Cuando Illich emprendió la reconstrucción histórica de la incidencia de la Iglesia en la configuración del mundo contemporáneo, pleno de instituciones con sus injerencias, disposiciones, voluntad de reglamentar y homologar, entendió que en el momento en que se homologaron esas lenguas de la casa para apegarse a las disposiciones de Carlomagno y la Iglesia en el siglo VIII, el término “lengua madre” comenzó a denotar esa homologación realizada por la Madre Iglesia y toda su cauda para imaginar instituciones y formas de organizar la sociedad que hoy nos siguen limitando de tantas maneras.

¿Están entonces contrapuestas las visiones de John Berger e Iván Illich? En realidad no. Lo que para John Berger es la lengua madre, es ese entorno protector que configura el ámbito donde respiramos, esa atmósfera del lenguaje de la que habla Alfredo Zepeda. Illich se queja del emparejamiento y la normatividad, impuestos por la Iglesia y el Imperio carolingio, que comenzaron a decretar idiomas nacionales (en aras de la “lengua madre” que en realidad sigue o rima la configuración de las fronteras, el surgimiento de naciones, imperios, fronteras y abismos de sentido).

Cuando uno piensa en las lenguas de la casa, donde todo mundo se entendía y desplegaba su imaginación para establecer puntos en común desde donde traducirse mutuamente hasta crecer en el entendimiento que permitía la convivencia, uno entiende el verdadero daño que la fábula de Babel nos intenta transmitir.

El problema no es que hubiera infinidad de lenguas, sino que dejaron de entenderse mutuamente. Alfredo Zepeda nos atisba el horizonte de lo que puede ser una región indígena diversa. Al hacerlo, va mucho más allá de la cuadrada idea de la “multiculturalidad”, o “pluriculturalidad”, para plantear justamente la noción de una convivencia que a las diversas comunidades de pueblos, en este caso ñuhúes, masapigní, nahuas o totonacas, les permite compartir una región, una relación con la naturaleza, una serie de nociones de justicia y mutualidad, y todos sus vínculos con lo sagrado. Y por supuesto sus luchas de resistencia. Todo esto es un lenguaje común, una lengua materna que contiene otras varias, y las “lenguas de la casa”, la relación entre la gente y su territorio.
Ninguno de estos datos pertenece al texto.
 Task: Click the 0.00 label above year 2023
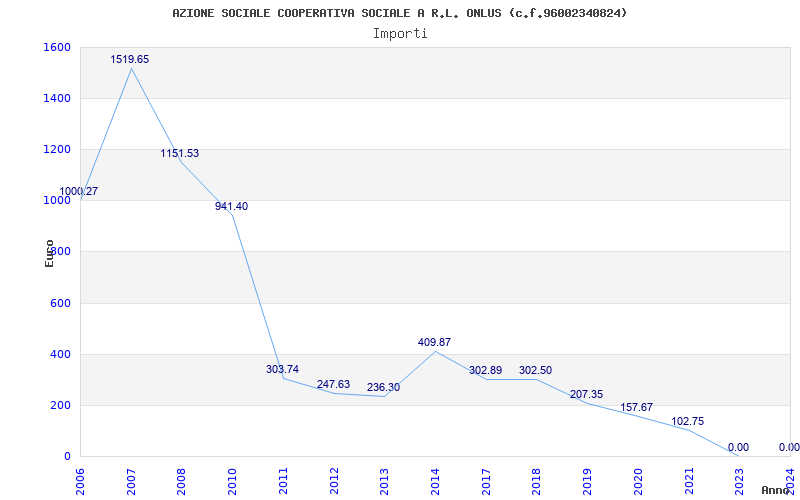pos(738,448)
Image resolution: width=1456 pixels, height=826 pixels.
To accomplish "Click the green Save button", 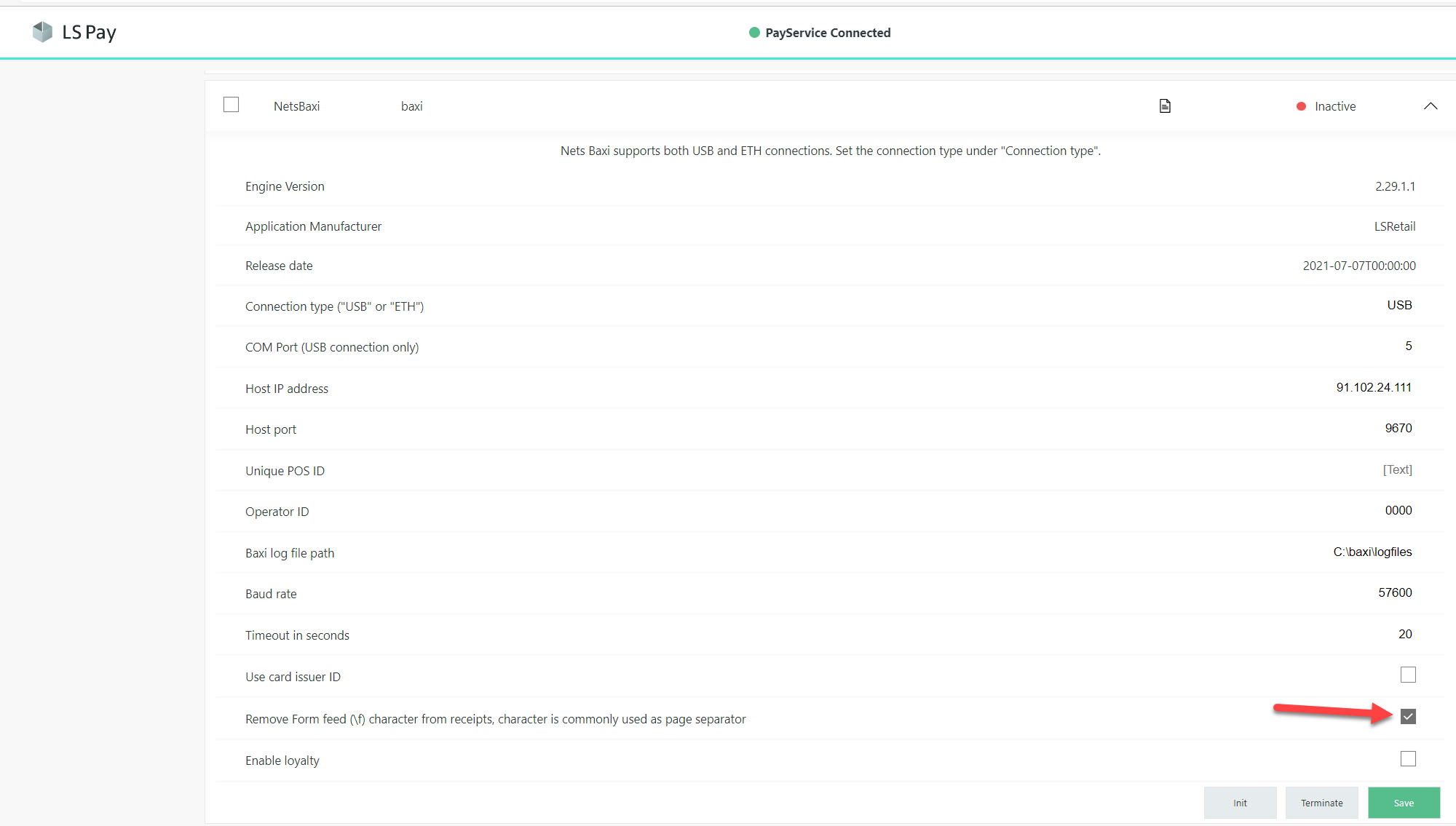I will tap(1404, 803).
En un documento colectivo de próxima aparición, nos asomaremos a lo que las comunidades de la región de la Sierra Norte de Puebla, Hidalgo y Veracruz van reconstruyendo de su historia común, su voluntad de convivencia y su labor de resistencia contra un gasoducto que les quieren imponer desde una lógica de integración geopolítica entre México, Estados Unidos y Canadá, mientras TransCanada y otras instancias privadas y gubernamentales acaparan las cañadas que configuran ese territorio de convivencia, con el afán de cruzar ductos de gas, pero también quedarse con el caudal de manantiales que pueblan la región, como fruto de cuidados humanos de muchos años.

Ese territorio es, hoy por hoy, una atmósfera donde lo que se respira es un lenguaje común, diverso y cambiante pero común, y el corazón de ese lenguaje es eso sagrado que no sólo es ritual en el sentido más antropológico del término, sino la cotidianidad y la relación tejida desde siempre entre la gente y su territorio, con el que se crían mutuamente, mientras se comparten entre sí, las responsabilidades y los agravios. No lo cuidan, como si fuera un objeto. Se acompañan y se abrazan.